In Aerofuturism, I argue that the protean aviation technoculture of the nineteenth and twentieth centuries produced a unique discourse network used by authors, painters, futurists, scientists, engineers, and policymakers to mediate and amplify public anxieties about the human body and its relationship to the surrounding built environment. Each of my four chapters covers a specific chronological period in the evolution of aerofuturist discourse.
Chapter One synthesizes representations of the bird's-eye view in late nineteenth-century painting and photography, providing the optic background for the remainder of the project, and then arguing that the aerial tropes mediate colonial views of subaltern groups. I analyze Ignatius Donnelly's Caesar's Column: A Story of the Twentieth Century (1890), and Mark Twain's underappreciated parody of balloon narratives, Tom Sawyer Abroad (1894).

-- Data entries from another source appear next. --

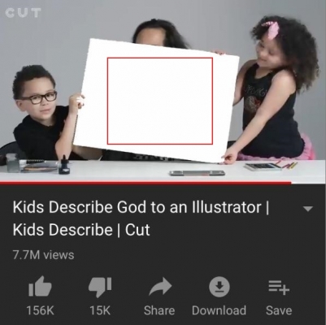Viewport: 326px width, 325px height.
Task: Tap the white poster board in the video
Action: (x=156, y=101)
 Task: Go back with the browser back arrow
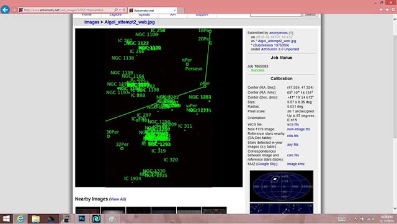pyautogui.click(x=5, y=10)
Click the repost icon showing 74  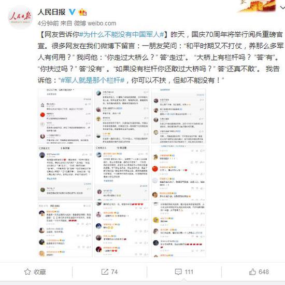coord(109,272)
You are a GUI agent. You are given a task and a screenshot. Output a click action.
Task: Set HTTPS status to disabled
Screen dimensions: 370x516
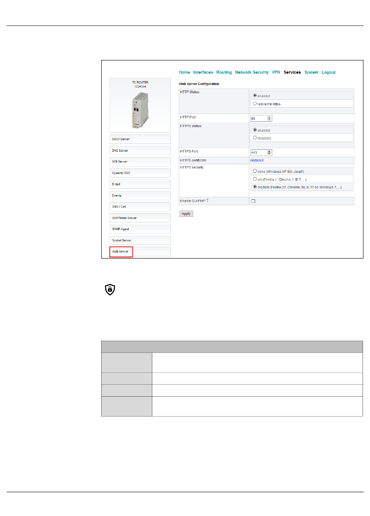tap(255, 138)
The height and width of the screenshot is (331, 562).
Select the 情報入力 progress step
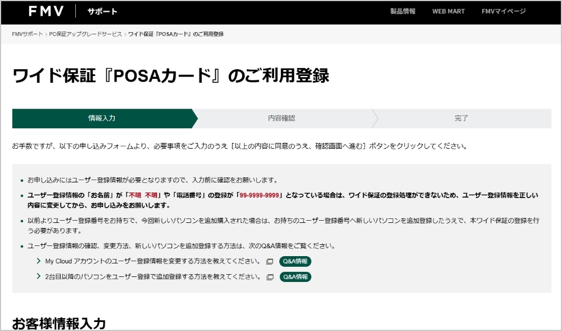point(102,119)
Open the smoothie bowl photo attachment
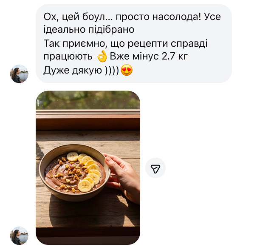 (x=88, y=168)
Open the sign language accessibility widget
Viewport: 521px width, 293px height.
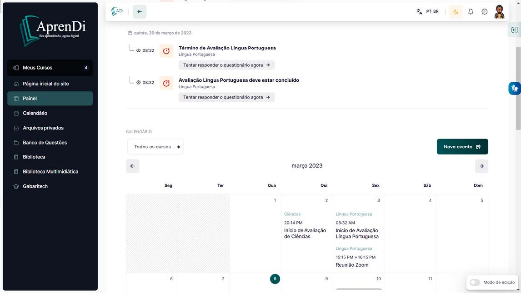[514, 89]
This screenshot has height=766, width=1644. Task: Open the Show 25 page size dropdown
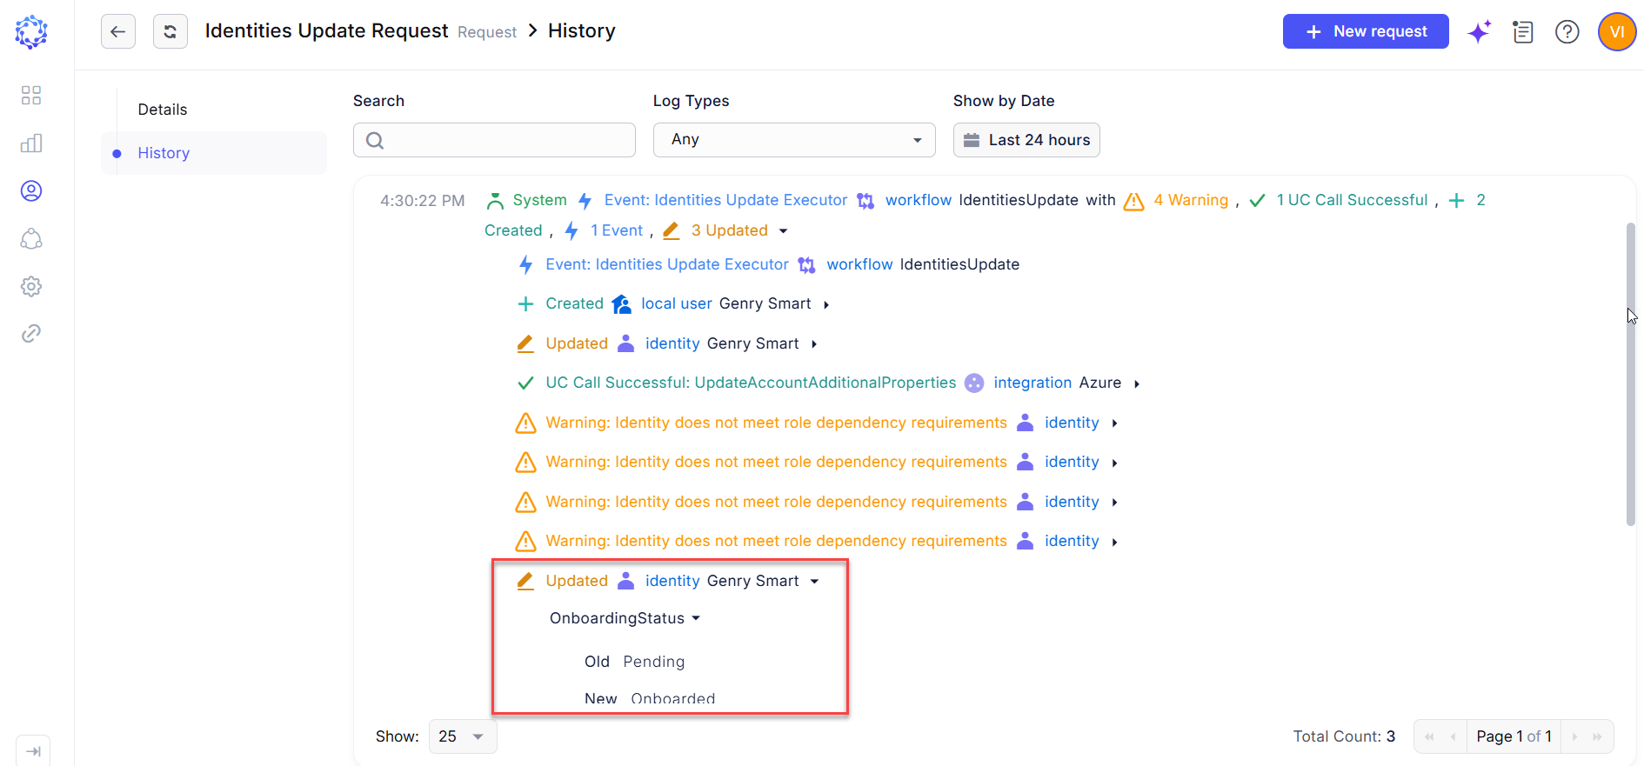pyautogui.click(x=463, y=736)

Chapter Two shows how visionaries in the early twentieth century used aerial space to theorize nascent forms of eugenic posthumanism. Writers such as Charlotte Perkins Gilman, Alfred W. Lawson, Filippo Tommaso Marinetti, and Algernon Blackwood all illustrate how an emerging air-body complex complicated contemporary discussions of evolution and problematized the pervasive eugenic tropes of the period.
In Chapter Three I examine two aerofuturist phenomena that bookended 1930s American culture: the floating cities featured in Hugo Gernsback's air pulps alongside the aero-cities of the 1939 New York World's Fair. I argue that the shift away from dystopian urban aerofuturism involves an unconscious occlusion of the brick-and-mortar dwellings of the former world in preparation for a coming global air war.

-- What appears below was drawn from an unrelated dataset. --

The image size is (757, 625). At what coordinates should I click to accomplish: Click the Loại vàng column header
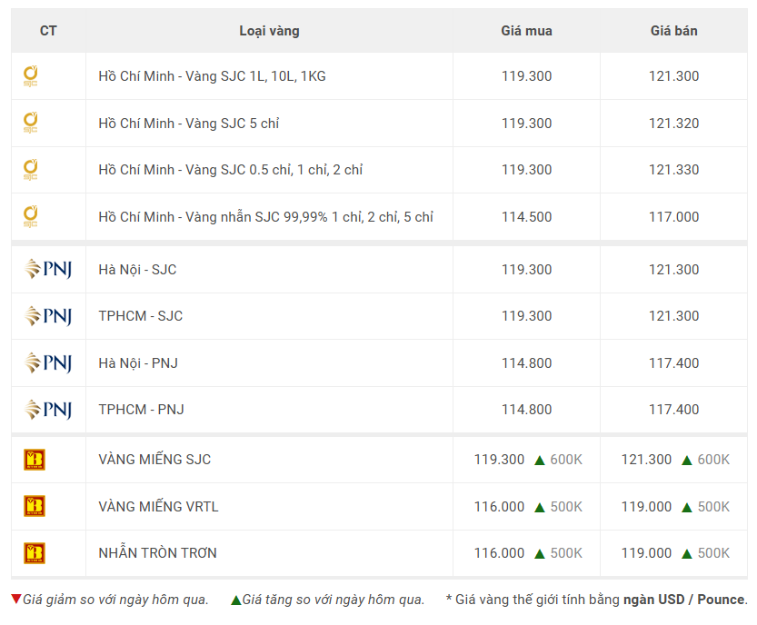coord(269,31)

My final chapter considers aerofuturism's dormancy in the nuclear age and the Space Race, and its 1970s reemergence as retro-aerofuturism. Critically examining the way that authors like J.G. Ballard juxtapose aviation with eco-topian short stories, I tie their nostalgic narratives to ecological pressures emanating from the environmental movements of the period. The chapter is followed by a short retrospective coda that suggests the next stage of reanimating and recreating aerofuturist structures.